African languages are superficially considered as official languages. To add
salt to injury, Black people have been indoctrinated with an inferiority
complex to make fun of those with poor command of English. Really?
Today, colonisation
wears the mask of Foreign Direct Investments but still exudes all the hallmarks
of nationalism. Our complicit African Governments are only too excited to hastily
sell off our mineral resources at next to nothing and condemn our people to
unwarranted hardship and suffering. This in exchange for meaningless
remittances in the form of social grants! Africa remains little more than a big
fruit and veggie land and a puffed up pick and shovel site. Our countries are
constructed as mining to port nations with no substantive industrial development
or enabling infrastructure due to dismal Government and governance.
Ironically,
not much has changed since the days of political colonisation. Today is
scarcely different to the time when Cecil John Rhodes established De Beers as a
Diamond mining monopoly based in Kimberly and then went on to establish Gold
Fields in the Witwatersrand. All profits in the form of dividends were
repatriated back to colonial nations and Africa was merely a market for
European manufactures. Nothing has changed.
Conglomerates
make runaways fortunes for their international shareholders (nothing wrong with
that), pay measly taxes to our Governments, induct a few Black Bourgeoisie as
Directors (divisive), beneficiate our resources in western nations
(exploitative) and then sell them back to us at profits that outweigh the taxes
we charge them (condescending). The consequence is that they have the cushy
jobs while Africans remain diggers and riggers! In the long run African
countries become permanently dependent on the flow of FDI and remain at the
mercy of colonising nations.
Many
couldn’t have foretold that China would be the 21st century colonial
power of the world. Colonising not by military conquest but by sheer economic force!
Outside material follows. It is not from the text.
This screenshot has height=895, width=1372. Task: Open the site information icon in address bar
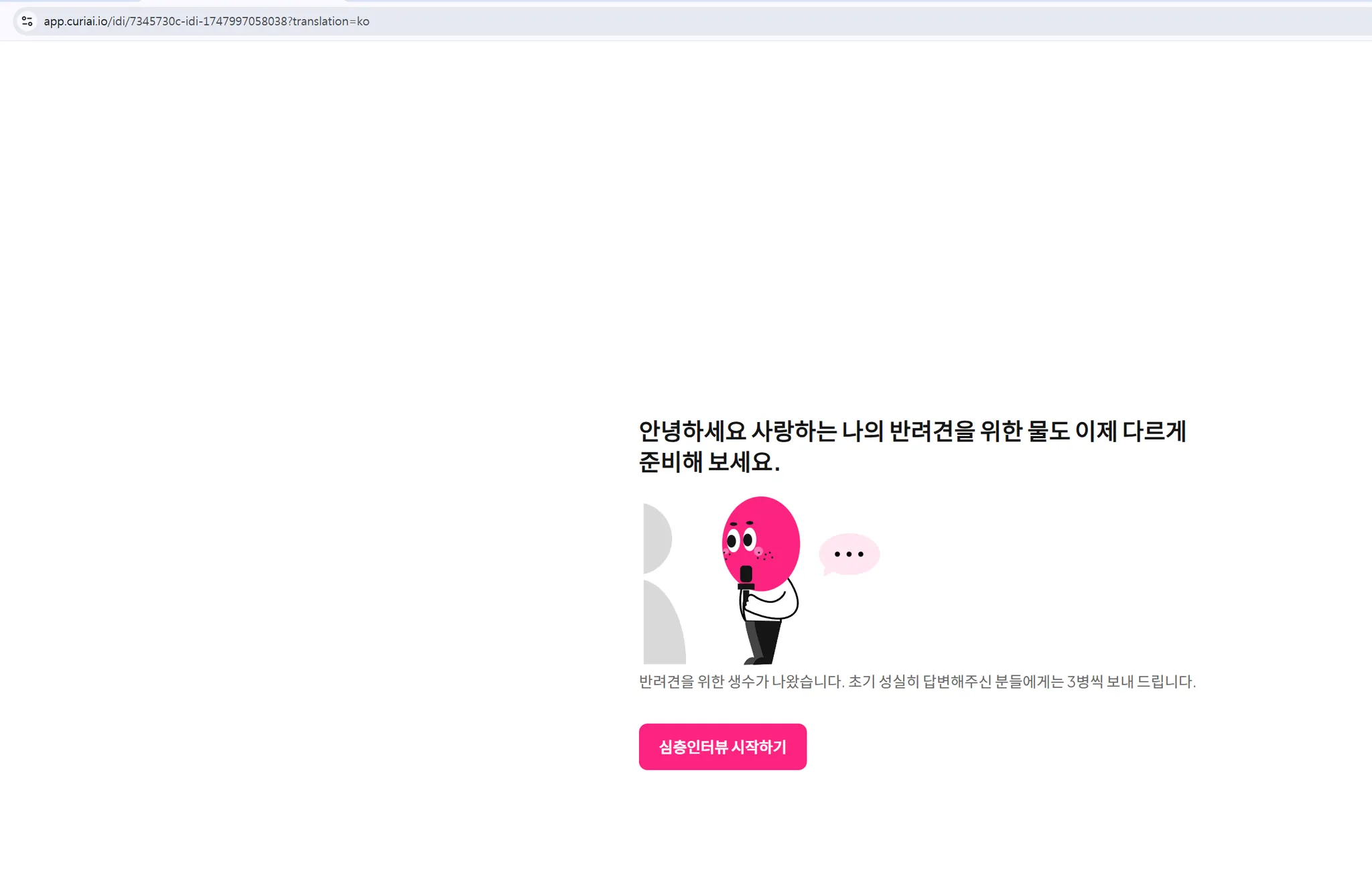pos(27,21)

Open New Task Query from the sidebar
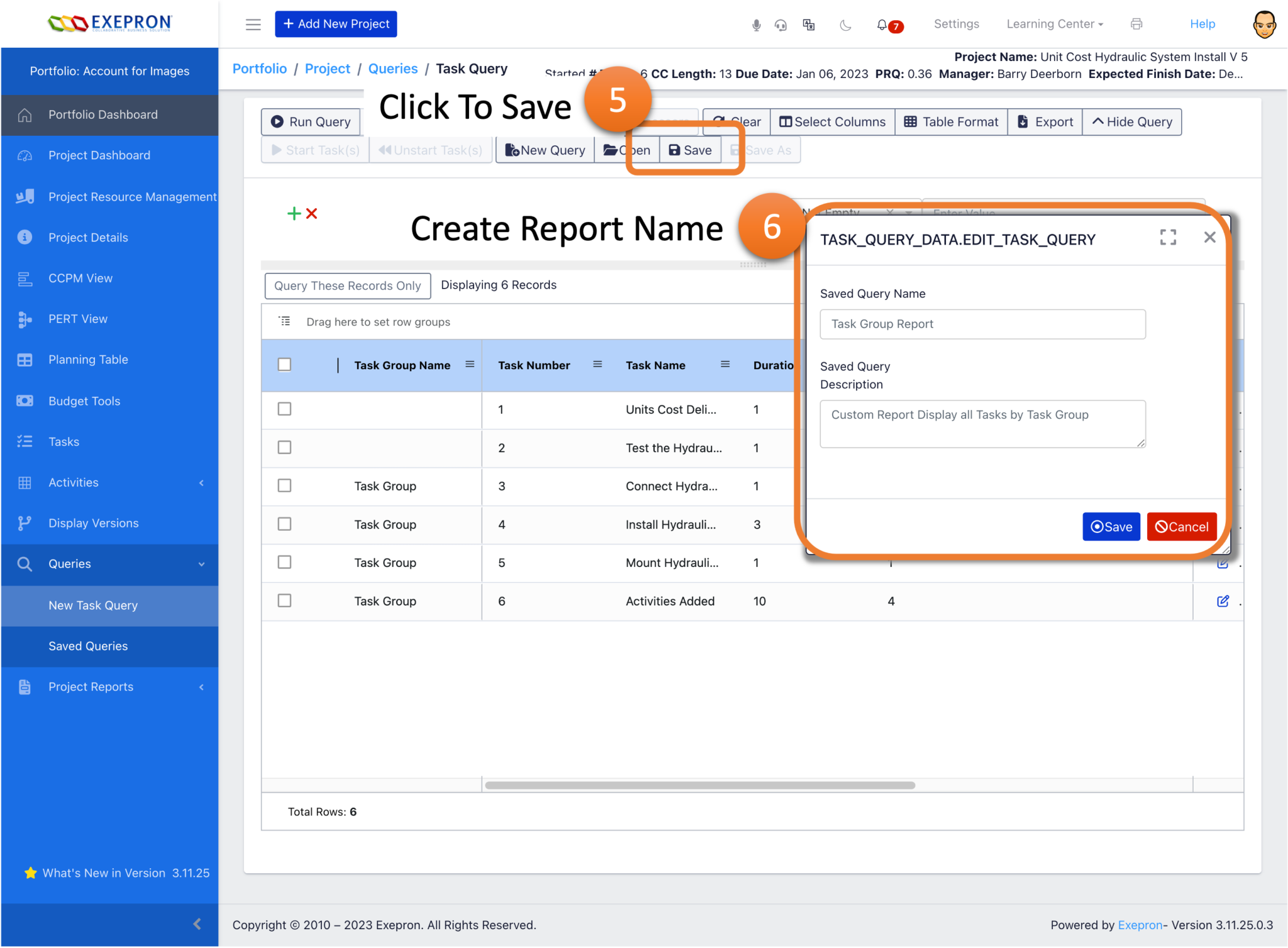pyautogui.click(x=92, y=605)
This is the new face of colonisation. Many false prophets have suggested, as a
remedial measure, the forceful and violent seizure of mines and farms. This
would be tantamount to the same sort of economic suicide that stifled the
nation during the administration of the Afrikaner Government.
We will
not exit this abyss by dissuading investors from making appropriate investment
with prospects of competitive returns in Africa. Solutions to our problems are many, they are
complex and they require an integrated approach. A good place to start is by;
a. Changing the incentives for mineral
exploitation such that it becomes cheaper to beneficiate in South Africa and
sell to the rest of the world. A super tax on raw minerals is a sensible
instrument with which to achieve this.
b. Incentivising secondary sector
(Manufacturing) Entrepreneurship through a cohort of support mechanisms (see
the article on Cohesive Entrepreneurial Support).
c. Aligning the social grant systems to
academic performance, progress in schools and even voluntary (no-pay)
employment. In the likeness of Progressa in Mexico.
For now,
let us not be naïve. Africa is still colonised!